◆ Record excerpts:
□ □ □
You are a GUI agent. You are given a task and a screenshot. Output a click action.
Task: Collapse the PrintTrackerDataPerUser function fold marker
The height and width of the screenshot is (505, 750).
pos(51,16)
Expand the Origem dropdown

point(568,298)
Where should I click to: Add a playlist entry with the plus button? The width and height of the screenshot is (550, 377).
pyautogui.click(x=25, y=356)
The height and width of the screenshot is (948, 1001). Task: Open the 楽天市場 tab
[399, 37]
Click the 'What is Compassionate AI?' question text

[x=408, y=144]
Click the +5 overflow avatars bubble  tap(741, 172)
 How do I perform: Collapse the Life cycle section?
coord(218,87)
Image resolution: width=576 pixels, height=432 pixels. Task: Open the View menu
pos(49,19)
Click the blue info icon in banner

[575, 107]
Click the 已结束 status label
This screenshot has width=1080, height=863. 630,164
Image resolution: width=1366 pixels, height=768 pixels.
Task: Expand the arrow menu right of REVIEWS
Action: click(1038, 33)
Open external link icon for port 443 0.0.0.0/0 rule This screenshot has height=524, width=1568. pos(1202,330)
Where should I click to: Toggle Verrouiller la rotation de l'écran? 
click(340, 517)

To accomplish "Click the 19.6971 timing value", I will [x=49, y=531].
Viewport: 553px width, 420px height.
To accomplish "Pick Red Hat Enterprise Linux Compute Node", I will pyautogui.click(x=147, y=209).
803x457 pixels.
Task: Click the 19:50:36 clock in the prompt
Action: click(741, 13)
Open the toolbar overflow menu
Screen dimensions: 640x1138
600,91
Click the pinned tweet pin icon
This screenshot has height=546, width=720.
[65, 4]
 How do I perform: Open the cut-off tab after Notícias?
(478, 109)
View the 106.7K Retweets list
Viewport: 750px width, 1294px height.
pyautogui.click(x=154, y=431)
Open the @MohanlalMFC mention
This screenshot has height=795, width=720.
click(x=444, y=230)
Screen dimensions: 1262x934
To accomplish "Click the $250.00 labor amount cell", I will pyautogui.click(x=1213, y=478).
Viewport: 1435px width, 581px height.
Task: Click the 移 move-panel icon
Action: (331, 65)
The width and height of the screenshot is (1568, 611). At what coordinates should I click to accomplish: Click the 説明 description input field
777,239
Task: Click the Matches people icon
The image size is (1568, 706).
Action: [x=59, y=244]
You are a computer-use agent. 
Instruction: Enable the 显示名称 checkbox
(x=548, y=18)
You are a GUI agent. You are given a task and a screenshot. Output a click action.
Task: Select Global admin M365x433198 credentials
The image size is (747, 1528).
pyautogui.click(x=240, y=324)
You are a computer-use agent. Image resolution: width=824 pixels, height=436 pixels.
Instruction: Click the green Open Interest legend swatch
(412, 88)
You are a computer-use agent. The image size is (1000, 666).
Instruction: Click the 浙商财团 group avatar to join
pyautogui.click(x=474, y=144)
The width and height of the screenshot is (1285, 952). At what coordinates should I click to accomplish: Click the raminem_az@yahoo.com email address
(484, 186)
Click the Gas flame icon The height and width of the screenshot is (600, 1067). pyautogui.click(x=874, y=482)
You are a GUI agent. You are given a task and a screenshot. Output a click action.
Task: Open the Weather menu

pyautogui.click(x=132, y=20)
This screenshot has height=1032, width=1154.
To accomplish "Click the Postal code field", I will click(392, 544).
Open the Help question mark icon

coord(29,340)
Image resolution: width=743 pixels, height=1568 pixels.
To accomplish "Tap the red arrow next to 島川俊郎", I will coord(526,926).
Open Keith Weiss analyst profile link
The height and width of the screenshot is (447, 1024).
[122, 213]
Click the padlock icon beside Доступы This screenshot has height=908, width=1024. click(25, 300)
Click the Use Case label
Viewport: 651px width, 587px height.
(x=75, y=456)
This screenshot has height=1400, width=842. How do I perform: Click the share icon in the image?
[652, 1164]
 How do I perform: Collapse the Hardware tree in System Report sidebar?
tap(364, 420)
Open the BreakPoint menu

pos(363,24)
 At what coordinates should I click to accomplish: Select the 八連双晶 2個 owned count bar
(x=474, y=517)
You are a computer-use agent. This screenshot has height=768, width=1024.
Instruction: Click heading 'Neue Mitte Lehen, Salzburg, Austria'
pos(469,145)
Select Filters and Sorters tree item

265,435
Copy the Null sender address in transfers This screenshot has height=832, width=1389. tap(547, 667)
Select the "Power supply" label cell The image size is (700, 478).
□ □ □
◆ Exercise: Read the listing. Copy each line that has the word "overflow" in it.

◆ Task solution:
Click the +5 overflow avatars bubble  tap(741, 172)
Open the toolbar overflow menu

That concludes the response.